Question

How do you find the parametric equations for the line through the point ( 0, 1, 2) that is perpendicular to the line x =1 + t , y=1 – t, z= 2t and intersect the line ?

Answer 1

Hint: First we will take the intersecting point as a parametric form, we know that the point of intersection will lie on the given line. We can find the vector of a line by using 2 points on the line.
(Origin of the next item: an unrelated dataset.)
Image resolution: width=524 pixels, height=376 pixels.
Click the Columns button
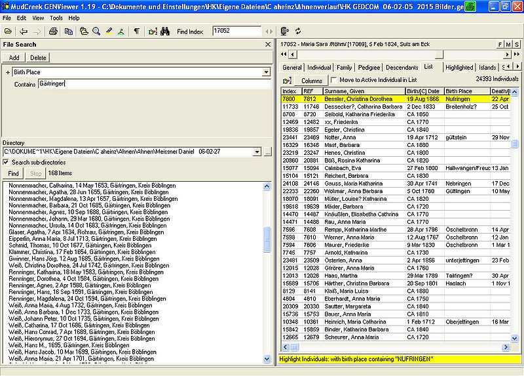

If we know the vector and a point on a line we can easily find the equation of the line.

Complete step by step solution:
The equation of the given line $x =1 + t , y=1 – t, z= 2t $ , we need to find the equation of line which passes through the given line and perpendicular to it and it also passes through (0, 1, 2)
Let’s take the parametric point on the given line by which the perpendicular line passes as $\left( 1+t , 1 – t, 2t \right)$
We know that if 2 vectors are perpendicular then the dot product will be 0
The perpendicular line passes through $\left( 1+t , 1 – t, 2t \right)$ and $\left(0, 1, 2 \right)$, so the vector of the line $\left( 1+t \right)\overset{\hat{\ }}{\mathop{i}}\,-t\overset{\hat{\ }}{\mathop{j}}\,+\left( 2t-2 \right)\overset{\hat{\ }}{\mathop{k}}\,$
The dot product is 0 so we can write $\left( \left( 1+t \right)\overset{\hat{\ }}{\mathop{i}}\,-t\overset{\hat{\ }}{\mathop{j}}\,+\left( 2t-2 \right)\overset{\hat{\ }}{\mathop{k}}\, \right).\left( \overset{\hat{\ }}{\mathop{i}}\,-\overset{\hat{\ }}{\mathop{j}}\,+2\overset{\hat{\ }}{\mathop{k}}\, \right)$ which is $6t – 3 = 0$
So t is equal to $0.5$ and the vector is We know the vector of the line is $\left( 1+t \right)\overset{\hat{\ }}{\mathop{i}}\,-t\overset{\hat{\ }}{\mathop{j}}\,+\left( 2t-2 \right)\overset{\hat{\ }}{\mathop{k}}\,$
So we put $t = 0.5$ in the above equation we get the vector of the line is equal to $1.5\overset{\hat{\ }}{\mathop{i}}\,-0.5\overset{\hat{\ }}{\mathop{j}}\,-1\overset{\hat{\ }}{\mathop{k}}\,$
If we double it and write $3\overset{\hat{\ }}{\mathop{i}}\,-1\overset{\hat{\ }}{\mathop{j}}\,-2\overset{\hat{\ }}{\mathop{k}}\,$
So the parametric form of the equation is $t \left( 3\overset{\hat{\ }}{\mathop{i}}\,-1\overset{\hat{\ }}{\mathop{j}}\,-2\overset{\hat{\ }}{\mathop{k}}\, \right)$ + $\left(0, 1, 2 \right)$ so the equation of the line $x = 3 t , y = 1 – t \text{ and } z = 2 - 2t$
Let’s draw the figure of the line

Note: In one case we can find the equation of perpendicular line if the point (0, 1, 2) lies on the given line, in that case there will be no possible line that passes through the point and intersects by right angle. Always remember if 2 vectors are perpendicular then their dot product is always 0.